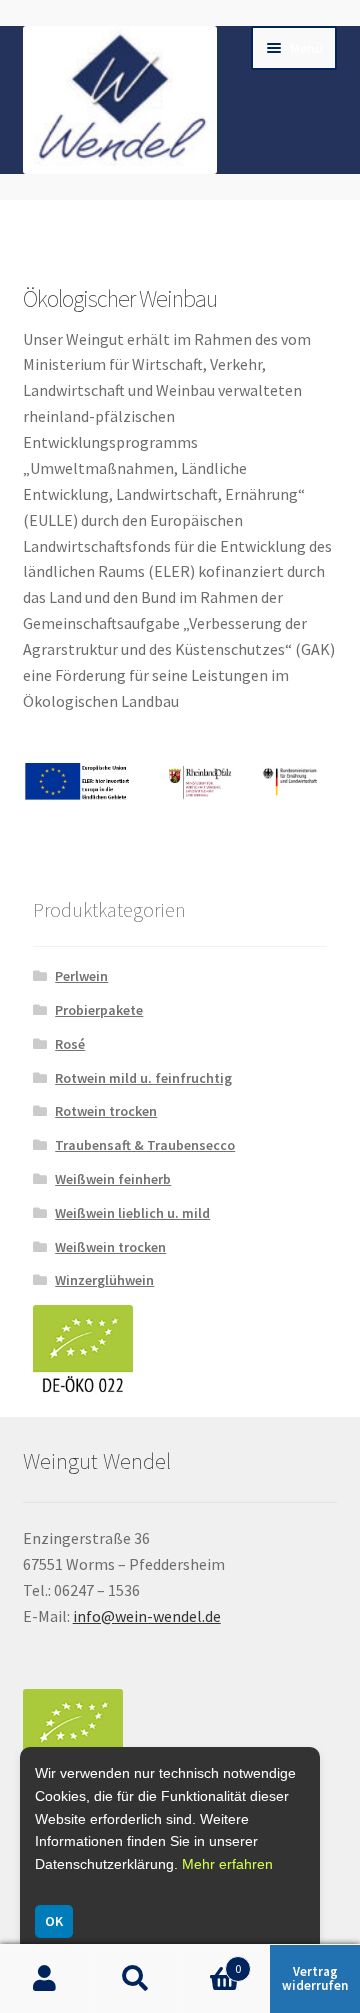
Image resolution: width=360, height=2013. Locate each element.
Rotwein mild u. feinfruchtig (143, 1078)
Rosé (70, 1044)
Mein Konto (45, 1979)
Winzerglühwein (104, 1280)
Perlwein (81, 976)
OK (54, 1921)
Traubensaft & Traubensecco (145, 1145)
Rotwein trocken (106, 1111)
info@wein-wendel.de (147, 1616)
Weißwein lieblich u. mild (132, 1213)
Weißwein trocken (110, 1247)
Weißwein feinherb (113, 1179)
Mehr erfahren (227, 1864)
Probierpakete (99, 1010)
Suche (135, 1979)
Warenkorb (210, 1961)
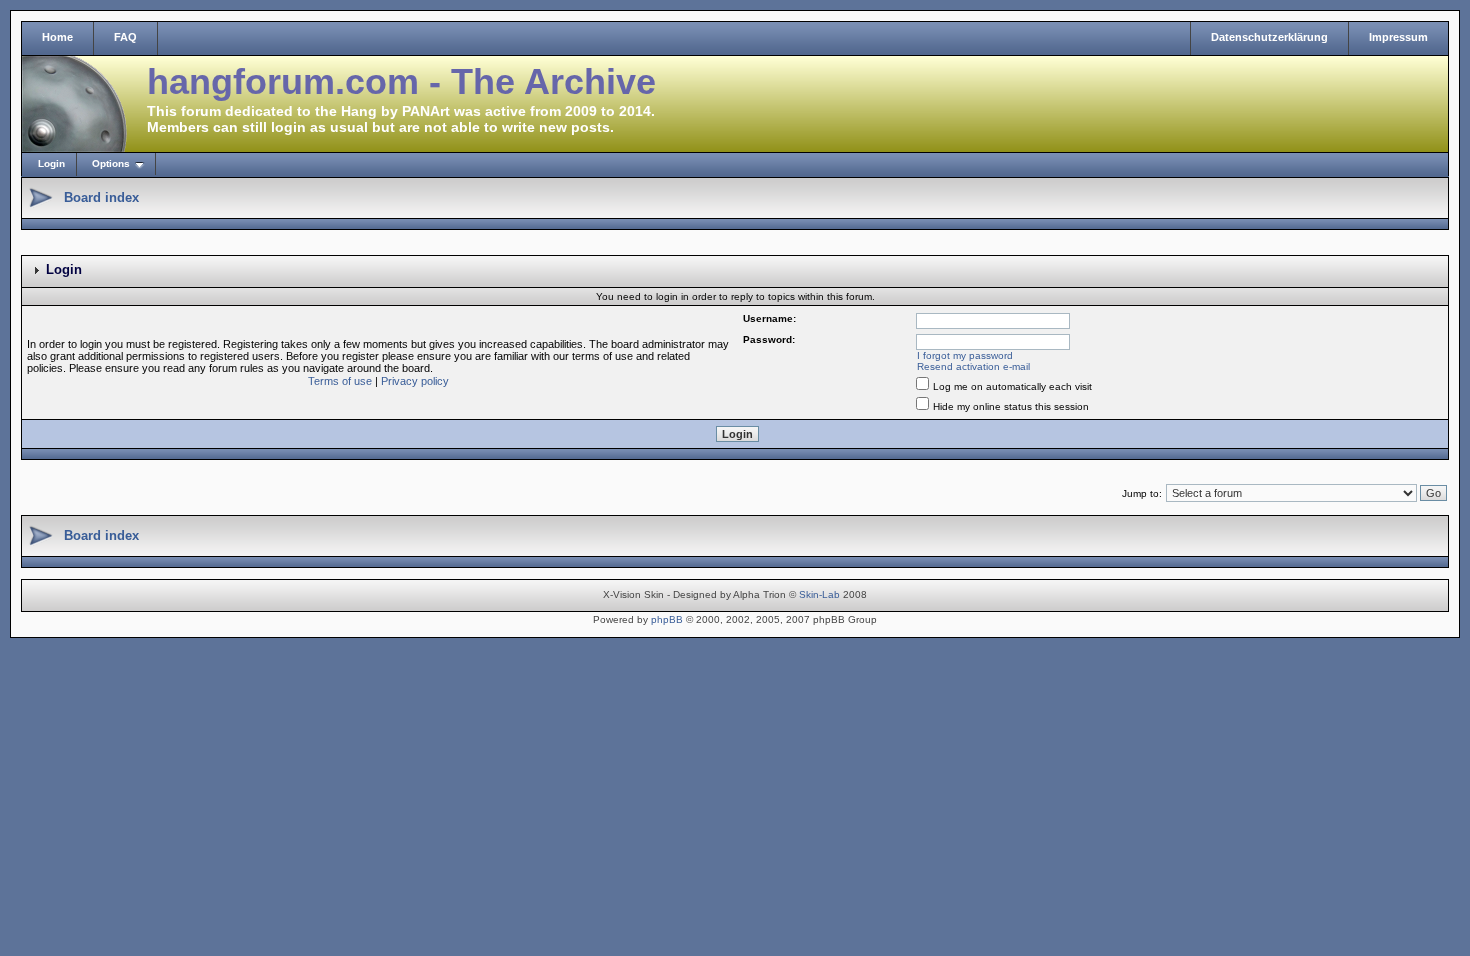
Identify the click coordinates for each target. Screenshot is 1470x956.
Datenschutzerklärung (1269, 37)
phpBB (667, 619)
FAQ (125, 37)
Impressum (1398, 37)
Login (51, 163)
____
__AIM OF THE TASK__: Starting at the top of the listing above, reproduce each line up to and including the one with "Warenkorb (210, 1961)"; omit the pictures.

__FINISHED EXERCISE__:
Image resolution: width=360, height=2013. Locate each element.
Rotwein mild u. feinfruchtig (143, 1078)
Rosé (70, 1044)
Mein Konto (45, 1979)
Winzerglühwein (104, 1280)
Perlwein (81, 976)
OK (54, 1921)
Traubensaft & Traubensecco (145, 1145)
Rotwein trocken (106, 1111)
info@wein-wendel.de (147, 1616)
Weißwein lieblich u. mild (132, 1213)
Weißwein trocken (110, 1247)
Weißwein feinherb (113, 1179)
Mehr erfahren (227, 1864)
Probierpakete (99, 1010)
Suche (135, 1979)
Warenkorb (210, 1961)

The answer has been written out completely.